I think he's fooling himself in thinking he can "just stop". Seriously??!! If it were that easy you'd think he'd of "stopped" during one of our thousands of arguments that happen at least 4 days a week. same ol same ol. Me saying he's being mean, yelling or just rude and him saying i'm too sensitive or he justifies his behavior with something one of us has done. (ie: If i hadn't of dropped the phone, the battery case wouldn't have broken thus he wouldn't have gotten angry and yelled "what the he!! are you doing!! Or when it's 3:00 in the morning and I'm not asleep due to his plmd and snoring so i quietly get up to go sleep in the guest room and he hears me and says "what the [email protected] am I doing now!!??). He REALLY thinks he can just "stop"?:scratchhead:

I suppose it doesn't matter. I know it sounds mean but there is just nothing there.

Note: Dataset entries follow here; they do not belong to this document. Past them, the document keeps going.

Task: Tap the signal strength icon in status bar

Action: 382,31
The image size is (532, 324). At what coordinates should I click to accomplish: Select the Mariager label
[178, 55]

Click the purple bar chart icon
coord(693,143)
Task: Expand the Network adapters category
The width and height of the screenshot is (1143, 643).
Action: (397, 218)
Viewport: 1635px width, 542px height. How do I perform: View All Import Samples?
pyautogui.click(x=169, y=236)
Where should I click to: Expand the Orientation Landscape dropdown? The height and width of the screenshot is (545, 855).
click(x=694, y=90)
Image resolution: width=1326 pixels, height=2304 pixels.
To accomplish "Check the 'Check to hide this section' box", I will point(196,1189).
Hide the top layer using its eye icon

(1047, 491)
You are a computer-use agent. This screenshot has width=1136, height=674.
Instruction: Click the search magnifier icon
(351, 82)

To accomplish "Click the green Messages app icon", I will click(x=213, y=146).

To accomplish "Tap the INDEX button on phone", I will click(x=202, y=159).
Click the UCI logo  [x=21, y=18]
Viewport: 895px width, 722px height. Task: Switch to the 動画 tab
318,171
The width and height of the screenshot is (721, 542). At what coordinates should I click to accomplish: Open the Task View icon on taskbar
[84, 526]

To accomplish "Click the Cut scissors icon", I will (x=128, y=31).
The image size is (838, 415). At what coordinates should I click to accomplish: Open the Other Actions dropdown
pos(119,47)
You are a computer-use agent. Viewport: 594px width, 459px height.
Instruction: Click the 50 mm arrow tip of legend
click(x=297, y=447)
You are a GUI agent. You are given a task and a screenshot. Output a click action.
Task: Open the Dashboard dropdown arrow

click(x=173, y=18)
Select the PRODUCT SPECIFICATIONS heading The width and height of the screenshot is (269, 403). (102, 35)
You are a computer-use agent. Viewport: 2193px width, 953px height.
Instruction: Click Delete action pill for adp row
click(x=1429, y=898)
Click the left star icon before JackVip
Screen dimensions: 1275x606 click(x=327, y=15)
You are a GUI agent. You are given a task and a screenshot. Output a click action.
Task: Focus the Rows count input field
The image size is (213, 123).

I can't ever remember feeling in love with him since i've battled this for 18years. it's just not been as bad the last few. It's like a smoker who started when they were young and immediately got hooked. Week after week saying i wanna quit and sometimes trying. Months go by then years. Then your 60yrs old and can't believe you've "wanted" to quit the whole time. I've wanted out the whole time. 

The fact that i'm here due to knowing what will happen if i leave tells me i'm too emeshed with him right now. I still feel responsible for how he acts/reacts I guess. dunno. he told me not too long ago that if i left him he "wasn't going to take it laying down" no idea what that meant.


----------